──────── Study material ────────

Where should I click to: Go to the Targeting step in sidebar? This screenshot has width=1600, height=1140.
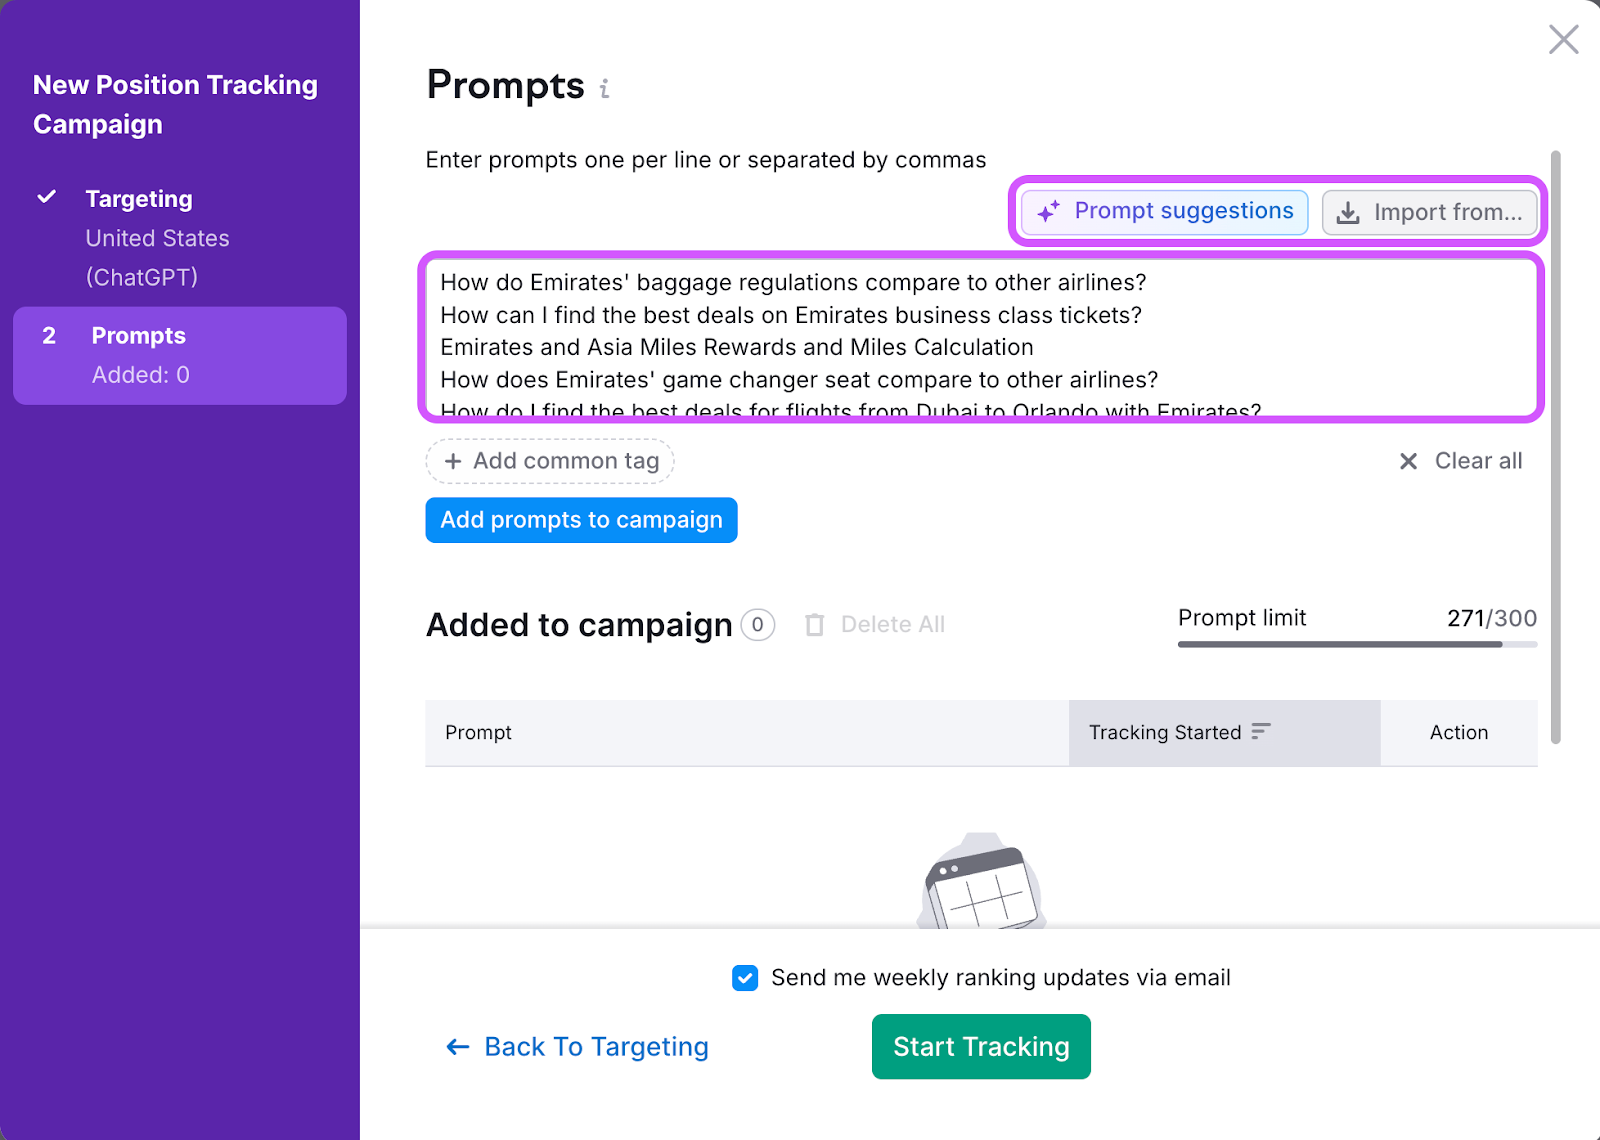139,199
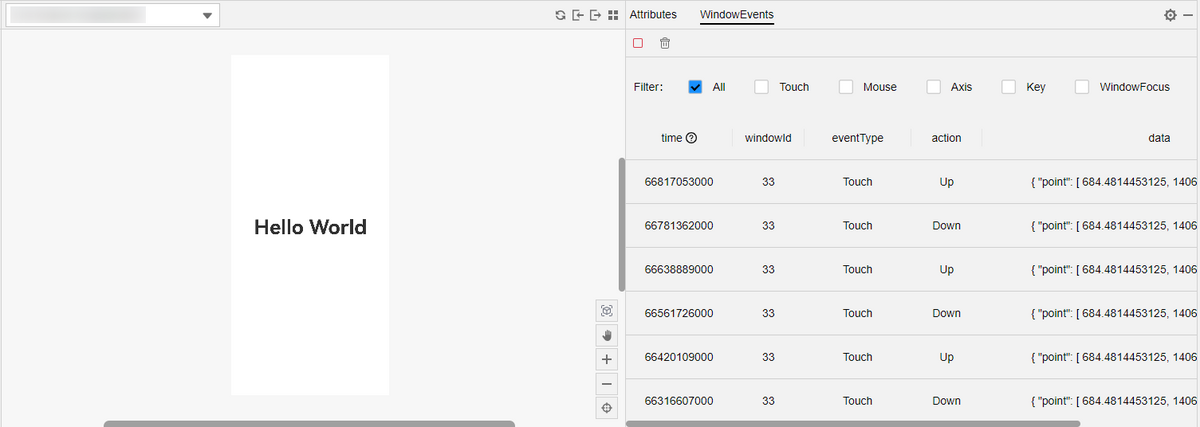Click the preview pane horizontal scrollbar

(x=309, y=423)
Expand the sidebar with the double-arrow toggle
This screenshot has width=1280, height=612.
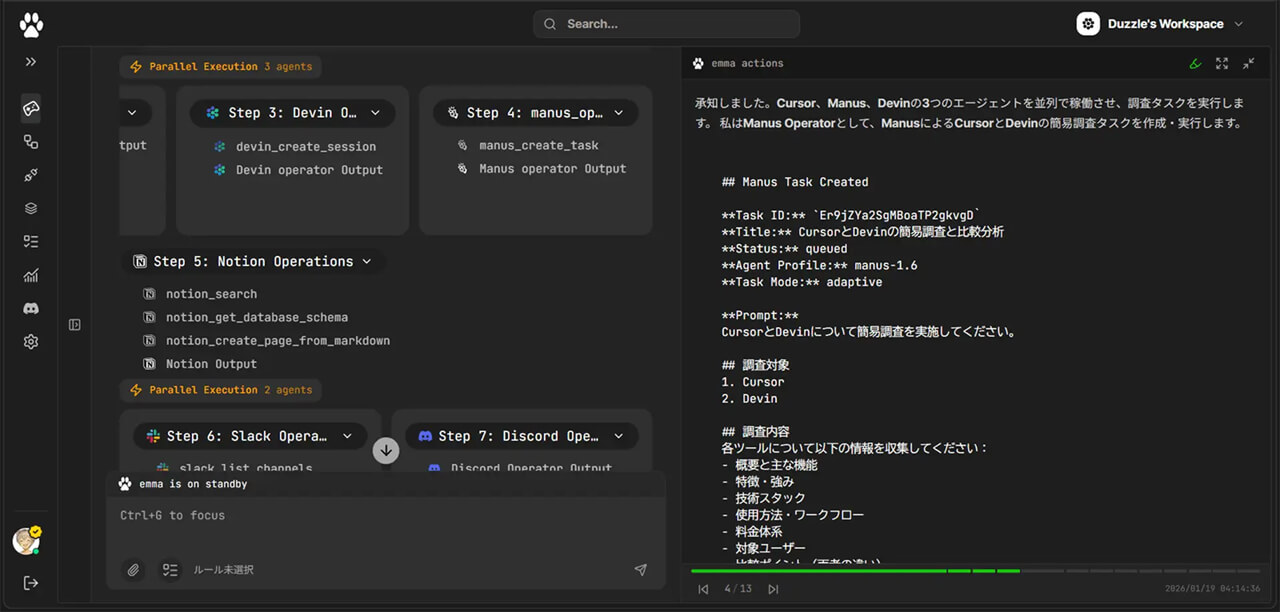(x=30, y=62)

────────
──────── Study material ────────

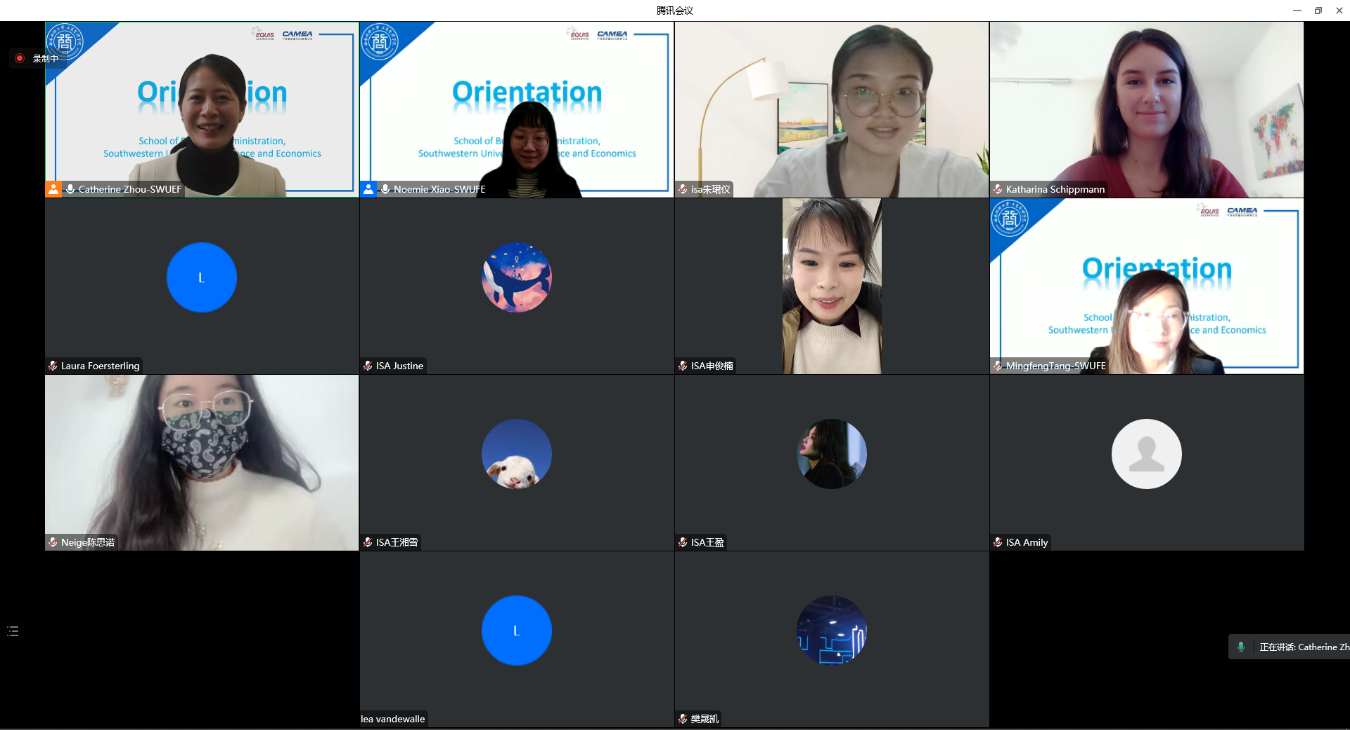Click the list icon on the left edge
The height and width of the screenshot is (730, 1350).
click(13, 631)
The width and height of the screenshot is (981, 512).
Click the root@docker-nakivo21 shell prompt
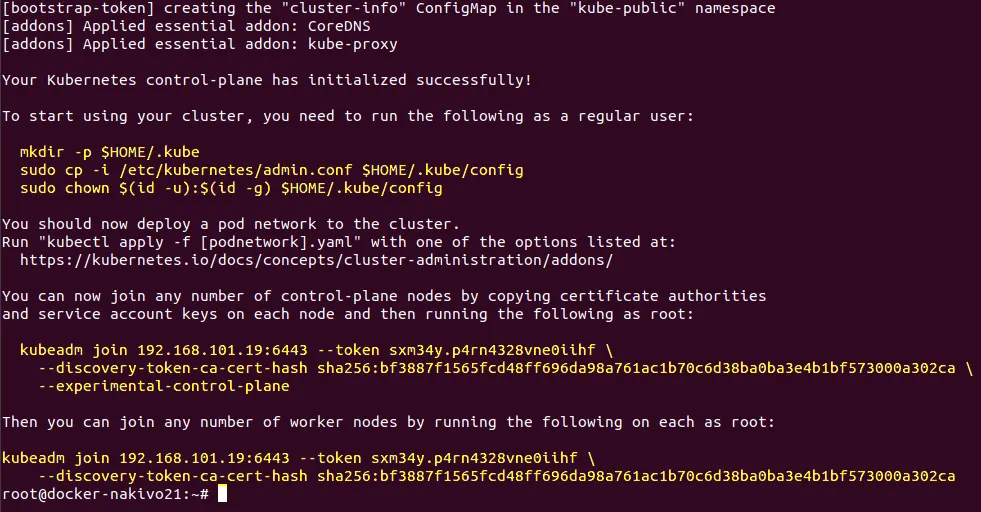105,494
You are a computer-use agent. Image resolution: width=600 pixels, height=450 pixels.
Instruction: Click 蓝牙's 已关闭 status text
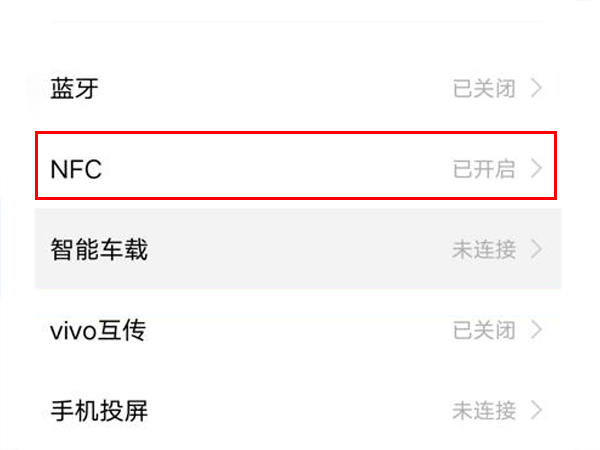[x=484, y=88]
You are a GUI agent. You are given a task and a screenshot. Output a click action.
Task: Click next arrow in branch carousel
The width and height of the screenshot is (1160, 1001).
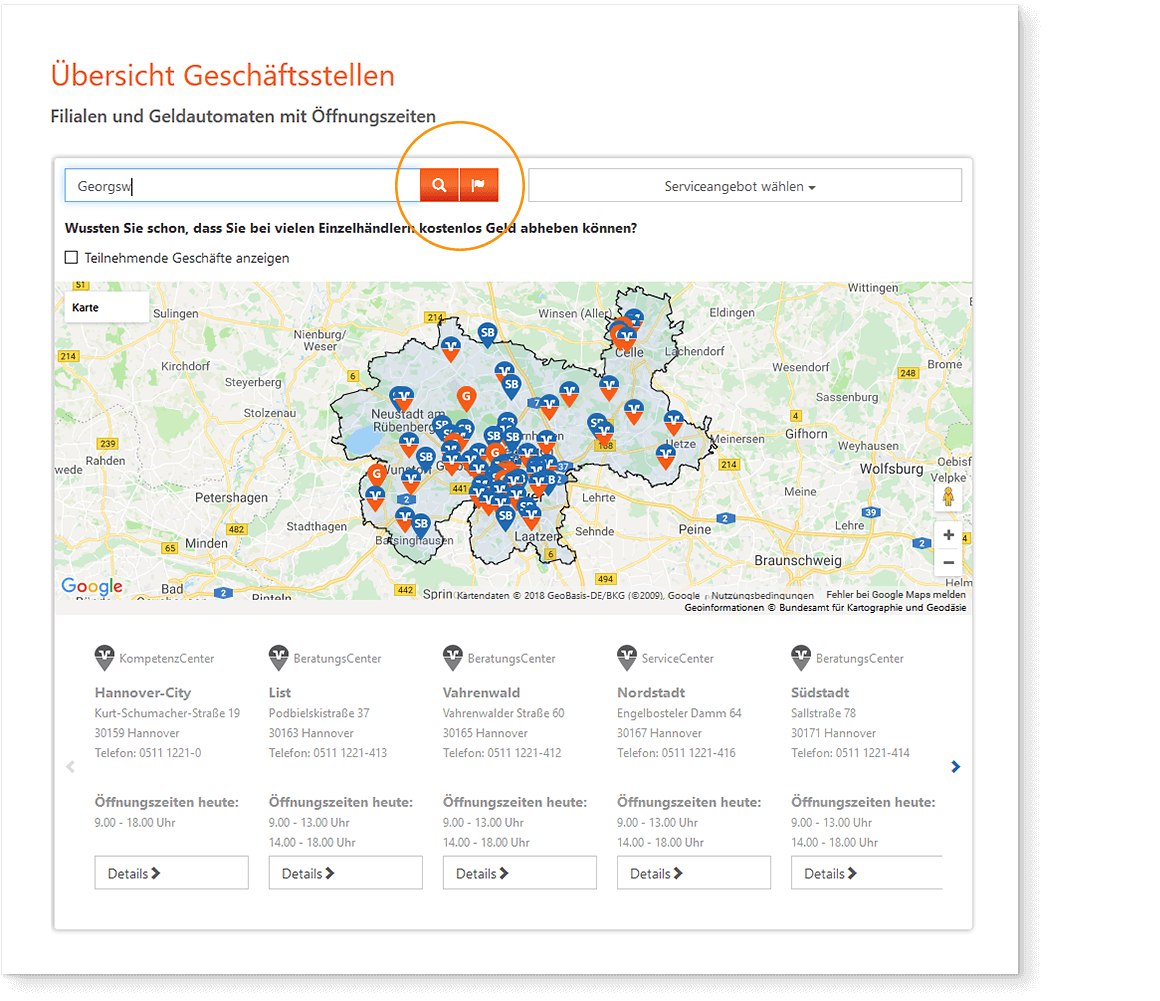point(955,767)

────────
──────── Study material ────────

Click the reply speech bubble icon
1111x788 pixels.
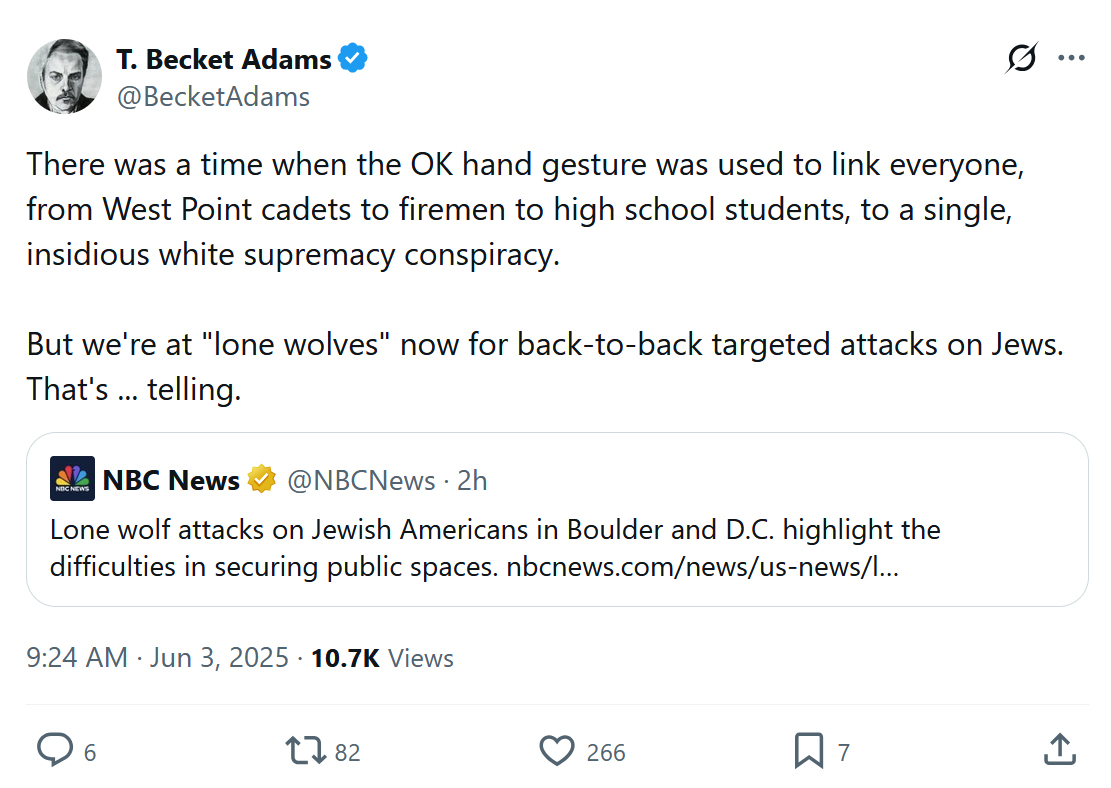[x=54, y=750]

────────

What the exercise asks. The answer must be every line from the records above that contains the word "arrow", copied in full.

Your solution.
Expand the sidebar with the double-arrow toggle
Task: Click next arrow in branch carousel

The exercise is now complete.